Task details - Count the lines in the records below that contain the word "Collapse", and give that figure alone.

Data records Start Marker

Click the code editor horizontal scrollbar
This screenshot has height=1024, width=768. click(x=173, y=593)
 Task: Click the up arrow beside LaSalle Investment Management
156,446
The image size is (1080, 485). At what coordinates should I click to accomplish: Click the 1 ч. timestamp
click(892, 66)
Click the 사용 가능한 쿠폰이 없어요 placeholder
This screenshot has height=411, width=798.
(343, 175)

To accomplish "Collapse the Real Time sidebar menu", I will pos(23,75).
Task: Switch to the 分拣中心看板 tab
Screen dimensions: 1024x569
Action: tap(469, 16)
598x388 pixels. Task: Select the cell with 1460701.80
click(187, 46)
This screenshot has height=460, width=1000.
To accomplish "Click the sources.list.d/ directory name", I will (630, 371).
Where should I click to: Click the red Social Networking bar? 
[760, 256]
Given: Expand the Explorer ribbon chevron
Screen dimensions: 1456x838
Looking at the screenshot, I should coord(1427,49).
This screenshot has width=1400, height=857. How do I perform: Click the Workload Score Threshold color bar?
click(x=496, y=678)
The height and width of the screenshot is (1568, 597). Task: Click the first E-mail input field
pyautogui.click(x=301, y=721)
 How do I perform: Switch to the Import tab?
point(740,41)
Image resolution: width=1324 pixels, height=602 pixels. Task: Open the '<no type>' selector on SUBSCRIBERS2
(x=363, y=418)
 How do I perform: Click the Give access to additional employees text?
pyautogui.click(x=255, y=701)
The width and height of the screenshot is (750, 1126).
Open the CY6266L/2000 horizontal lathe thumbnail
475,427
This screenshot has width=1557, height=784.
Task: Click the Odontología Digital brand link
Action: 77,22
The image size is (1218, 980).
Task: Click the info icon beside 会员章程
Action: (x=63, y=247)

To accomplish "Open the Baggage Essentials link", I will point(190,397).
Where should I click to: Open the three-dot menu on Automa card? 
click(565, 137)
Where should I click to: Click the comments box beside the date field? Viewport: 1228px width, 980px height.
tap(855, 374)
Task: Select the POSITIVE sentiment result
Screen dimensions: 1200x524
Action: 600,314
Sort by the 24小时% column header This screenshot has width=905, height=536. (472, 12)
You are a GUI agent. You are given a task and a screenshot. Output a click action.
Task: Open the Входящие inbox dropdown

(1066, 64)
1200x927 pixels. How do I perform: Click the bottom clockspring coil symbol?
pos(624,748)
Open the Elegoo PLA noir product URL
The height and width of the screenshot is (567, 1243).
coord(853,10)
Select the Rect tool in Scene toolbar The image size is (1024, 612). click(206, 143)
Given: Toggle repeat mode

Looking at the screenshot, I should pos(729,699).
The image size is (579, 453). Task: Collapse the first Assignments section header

Data records End Marker

Response below - 2